In a Facebook appeal addressed to the new president, Jamol Kamolov dwelled on the recent adoption of an official resolution recognizing Karimov as the founder of the nation who “liberated the motherland from totalitarianism.”
“For a person who ruled the country for just 25 years and, as you called him, was ‘the builder of the democratic foundations of the state,’ it seems rather excessive to be naming museums, parks, colleges and streets after him, and to be putting up monuments in his honor,” Kamolov wrote.
Kamolov was particularly concerned by proposals to name the airport after Karimov.
“Our state has a millennium of history behind it. On this land we have had many states and rulers. We had the great Amir Timur (Tamerlane). So it is by rights his name that should given to the international airport,” he wrote.
Kamolov, 79, holds the honorific title of People’s Poet of Uzbekistan, which lends his words a certain implied authority, although they clearly go against the official line. His best known works are collected in the the anthologies “Poems” (1982) and “World of Hope” (1988). In addition to writing poetry, Kamolov has also translated numerous foreign classic works of literature, including some by William Shakespeare and Bertolt Brecht, into Uzbek. In 2014, he rendered the Koran into a poeticized Uzbek translation, but that work was not published over objections of the state religious committee.

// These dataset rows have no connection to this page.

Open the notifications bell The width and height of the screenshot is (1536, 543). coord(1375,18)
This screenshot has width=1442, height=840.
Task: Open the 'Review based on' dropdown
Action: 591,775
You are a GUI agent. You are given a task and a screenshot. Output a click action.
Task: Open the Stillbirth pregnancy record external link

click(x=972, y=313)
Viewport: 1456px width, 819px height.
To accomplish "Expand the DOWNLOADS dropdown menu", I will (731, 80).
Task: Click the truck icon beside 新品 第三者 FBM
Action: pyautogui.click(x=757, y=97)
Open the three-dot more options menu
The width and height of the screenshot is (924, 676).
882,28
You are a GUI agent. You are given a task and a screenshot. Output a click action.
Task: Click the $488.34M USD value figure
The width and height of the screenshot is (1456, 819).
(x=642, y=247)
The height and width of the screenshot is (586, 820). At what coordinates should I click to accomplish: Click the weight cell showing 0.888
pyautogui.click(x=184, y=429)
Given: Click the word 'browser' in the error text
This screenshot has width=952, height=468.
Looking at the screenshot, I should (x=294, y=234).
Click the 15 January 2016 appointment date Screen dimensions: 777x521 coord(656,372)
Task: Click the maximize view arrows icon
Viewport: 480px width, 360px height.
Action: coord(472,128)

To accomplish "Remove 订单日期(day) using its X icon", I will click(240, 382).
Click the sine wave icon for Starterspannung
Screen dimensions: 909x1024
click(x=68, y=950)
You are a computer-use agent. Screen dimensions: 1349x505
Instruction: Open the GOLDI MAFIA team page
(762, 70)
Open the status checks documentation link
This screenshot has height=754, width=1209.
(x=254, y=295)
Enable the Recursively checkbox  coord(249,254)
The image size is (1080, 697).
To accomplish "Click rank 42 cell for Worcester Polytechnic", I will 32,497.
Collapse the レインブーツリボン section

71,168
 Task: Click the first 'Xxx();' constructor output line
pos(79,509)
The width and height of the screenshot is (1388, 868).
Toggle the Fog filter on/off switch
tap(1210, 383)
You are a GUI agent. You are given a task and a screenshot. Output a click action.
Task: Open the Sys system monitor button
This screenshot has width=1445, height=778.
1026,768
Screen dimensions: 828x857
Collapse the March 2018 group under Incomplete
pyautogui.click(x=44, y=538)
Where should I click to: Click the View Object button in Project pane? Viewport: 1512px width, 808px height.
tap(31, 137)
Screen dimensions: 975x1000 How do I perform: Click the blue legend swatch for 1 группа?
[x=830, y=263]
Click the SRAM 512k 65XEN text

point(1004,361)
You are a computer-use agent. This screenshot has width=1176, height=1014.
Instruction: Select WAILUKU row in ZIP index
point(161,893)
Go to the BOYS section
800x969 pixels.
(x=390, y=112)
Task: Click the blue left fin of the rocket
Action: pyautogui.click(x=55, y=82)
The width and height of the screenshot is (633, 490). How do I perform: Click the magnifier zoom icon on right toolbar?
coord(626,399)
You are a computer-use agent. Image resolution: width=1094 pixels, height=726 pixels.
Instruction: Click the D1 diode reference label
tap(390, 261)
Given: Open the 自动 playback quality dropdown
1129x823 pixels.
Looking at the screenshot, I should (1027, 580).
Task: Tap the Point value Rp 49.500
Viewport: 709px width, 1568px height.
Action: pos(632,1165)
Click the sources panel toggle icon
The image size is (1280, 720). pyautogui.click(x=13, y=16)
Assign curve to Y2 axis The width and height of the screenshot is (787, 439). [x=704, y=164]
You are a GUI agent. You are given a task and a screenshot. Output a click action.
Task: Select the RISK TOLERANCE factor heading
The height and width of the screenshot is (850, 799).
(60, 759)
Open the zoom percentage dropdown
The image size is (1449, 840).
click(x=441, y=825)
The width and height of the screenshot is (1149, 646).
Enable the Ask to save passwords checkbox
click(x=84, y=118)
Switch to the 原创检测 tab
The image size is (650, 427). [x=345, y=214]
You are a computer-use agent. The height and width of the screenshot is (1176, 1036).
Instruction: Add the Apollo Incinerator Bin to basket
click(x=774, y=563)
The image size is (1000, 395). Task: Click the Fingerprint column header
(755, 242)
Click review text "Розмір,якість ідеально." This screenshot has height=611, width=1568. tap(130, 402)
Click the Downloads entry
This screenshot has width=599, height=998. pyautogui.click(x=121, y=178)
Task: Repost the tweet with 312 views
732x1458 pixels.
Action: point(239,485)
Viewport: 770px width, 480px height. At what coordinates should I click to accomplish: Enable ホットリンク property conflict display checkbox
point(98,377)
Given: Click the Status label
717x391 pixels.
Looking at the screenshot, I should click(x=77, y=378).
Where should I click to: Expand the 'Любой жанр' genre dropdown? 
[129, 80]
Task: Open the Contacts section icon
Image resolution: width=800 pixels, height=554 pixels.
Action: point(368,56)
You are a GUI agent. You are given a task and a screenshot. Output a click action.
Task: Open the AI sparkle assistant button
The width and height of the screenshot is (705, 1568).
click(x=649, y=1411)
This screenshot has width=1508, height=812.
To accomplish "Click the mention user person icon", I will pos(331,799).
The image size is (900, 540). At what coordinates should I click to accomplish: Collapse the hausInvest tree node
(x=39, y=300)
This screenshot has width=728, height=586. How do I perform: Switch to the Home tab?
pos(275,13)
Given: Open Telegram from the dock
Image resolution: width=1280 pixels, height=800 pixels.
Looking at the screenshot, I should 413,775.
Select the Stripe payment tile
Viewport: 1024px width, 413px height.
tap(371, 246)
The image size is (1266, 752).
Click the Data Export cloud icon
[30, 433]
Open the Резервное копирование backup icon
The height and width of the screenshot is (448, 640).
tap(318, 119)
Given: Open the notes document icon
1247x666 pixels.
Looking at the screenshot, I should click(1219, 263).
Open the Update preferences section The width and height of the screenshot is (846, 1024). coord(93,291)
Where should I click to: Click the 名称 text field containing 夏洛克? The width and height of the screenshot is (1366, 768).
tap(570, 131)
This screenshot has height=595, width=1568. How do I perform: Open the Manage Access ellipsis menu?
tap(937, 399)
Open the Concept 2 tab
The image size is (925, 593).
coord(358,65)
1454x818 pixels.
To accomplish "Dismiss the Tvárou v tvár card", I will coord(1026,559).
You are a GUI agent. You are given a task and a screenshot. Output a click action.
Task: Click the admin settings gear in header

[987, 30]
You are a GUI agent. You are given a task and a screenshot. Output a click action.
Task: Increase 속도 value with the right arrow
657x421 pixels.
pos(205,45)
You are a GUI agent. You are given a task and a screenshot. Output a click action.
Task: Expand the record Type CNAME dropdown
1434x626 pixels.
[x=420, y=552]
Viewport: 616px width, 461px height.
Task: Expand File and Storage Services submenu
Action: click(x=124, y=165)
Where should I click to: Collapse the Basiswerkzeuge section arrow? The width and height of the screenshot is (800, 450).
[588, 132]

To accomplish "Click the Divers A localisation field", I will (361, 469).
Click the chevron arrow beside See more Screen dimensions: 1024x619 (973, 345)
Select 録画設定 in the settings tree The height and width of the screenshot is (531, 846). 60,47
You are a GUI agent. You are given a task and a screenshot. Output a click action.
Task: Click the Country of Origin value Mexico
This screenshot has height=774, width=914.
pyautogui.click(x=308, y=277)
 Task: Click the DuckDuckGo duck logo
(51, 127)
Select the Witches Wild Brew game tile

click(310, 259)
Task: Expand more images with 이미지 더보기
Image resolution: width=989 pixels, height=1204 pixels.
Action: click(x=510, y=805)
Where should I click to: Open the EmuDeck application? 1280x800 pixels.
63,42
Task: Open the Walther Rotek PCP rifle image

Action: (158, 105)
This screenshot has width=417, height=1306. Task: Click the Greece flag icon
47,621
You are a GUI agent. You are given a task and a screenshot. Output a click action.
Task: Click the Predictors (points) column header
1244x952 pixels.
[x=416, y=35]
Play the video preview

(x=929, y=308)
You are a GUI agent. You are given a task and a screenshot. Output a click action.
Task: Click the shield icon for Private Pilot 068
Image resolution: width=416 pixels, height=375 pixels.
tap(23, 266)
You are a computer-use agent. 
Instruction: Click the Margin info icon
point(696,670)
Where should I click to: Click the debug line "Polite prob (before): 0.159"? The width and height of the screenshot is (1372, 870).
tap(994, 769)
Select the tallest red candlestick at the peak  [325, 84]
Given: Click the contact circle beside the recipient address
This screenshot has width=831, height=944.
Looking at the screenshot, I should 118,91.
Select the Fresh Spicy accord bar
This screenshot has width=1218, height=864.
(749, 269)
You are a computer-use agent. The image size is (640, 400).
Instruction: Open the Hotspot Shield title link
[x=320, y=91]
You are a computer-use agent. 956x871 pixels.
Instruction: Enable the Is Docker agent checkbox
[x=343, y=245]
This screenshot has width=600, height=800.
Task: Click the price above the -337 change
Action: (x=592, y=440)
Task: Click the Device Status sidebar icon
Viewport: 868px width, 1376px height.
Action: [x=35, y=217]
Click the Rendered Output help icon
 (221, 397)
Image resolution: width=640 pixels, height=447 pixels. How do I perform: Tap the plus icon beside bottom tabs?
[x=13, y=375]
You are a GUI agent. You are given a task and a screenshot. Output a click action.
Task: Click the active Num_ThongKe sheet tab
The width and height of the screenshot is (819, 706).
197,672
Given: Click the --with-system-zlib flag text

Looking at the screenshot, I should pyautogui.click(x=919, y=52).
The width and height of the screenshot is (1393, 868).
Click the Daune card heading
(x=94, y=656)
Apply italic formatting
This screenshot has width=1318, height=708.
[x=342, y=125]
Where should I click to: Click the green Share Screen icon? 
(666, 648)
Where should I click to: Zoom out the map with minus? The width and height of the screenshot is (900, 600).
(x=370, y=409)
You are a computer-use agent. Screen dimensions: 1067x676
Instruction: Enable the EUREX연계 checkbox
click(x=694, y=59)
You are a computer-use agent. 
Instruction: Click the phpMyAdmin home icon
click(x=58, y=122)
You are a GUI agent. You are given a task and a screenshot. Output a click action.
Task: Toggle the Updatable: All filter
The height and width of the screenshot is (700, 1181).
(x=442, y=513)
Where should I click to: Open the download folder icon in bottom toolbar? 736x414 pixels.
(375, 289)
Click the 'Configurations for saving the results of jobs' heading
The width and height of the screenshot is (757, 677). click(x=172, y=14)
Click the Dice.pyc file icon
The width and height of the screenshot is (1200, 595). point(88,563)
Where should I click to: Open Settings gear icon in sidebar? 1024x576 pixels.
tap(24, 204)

As exiled Uzbek poet Yadgar Obid told EurasiaNet.org, the practice of installing a post-death cult of personality is a holdover of Soviet custom — most notably Bolshevik leader Vladimir Lenin.
"If the lending of Karimov's name to many things, including mosques, provokes irritation with Jamol Kamolov, who himself assisted in bolstering Karimov's power, then it should be noted that this cult of personality will not last very long. We all remember how the name of Usman Yusupov (First Secretary of the Communist Party in the Uzbek SSR during World War II) was also given to collective farms, districts and factories. But this was later all erased,” Obid said.
Karimov is officially said to have died on September 2. His passing gave rise to days of ostentatious and largely state-generated mourning. On January 25, the government adopted a decree on “perpetuating the memory of Islam Karimov” — in essence forming the bureaucratic cornerstone for the personality cult. That document mandated that two higher education institutions in Tashkent, the GM Uzbekistan automobile factory and streets in the capital and regional centers be named after the late leader.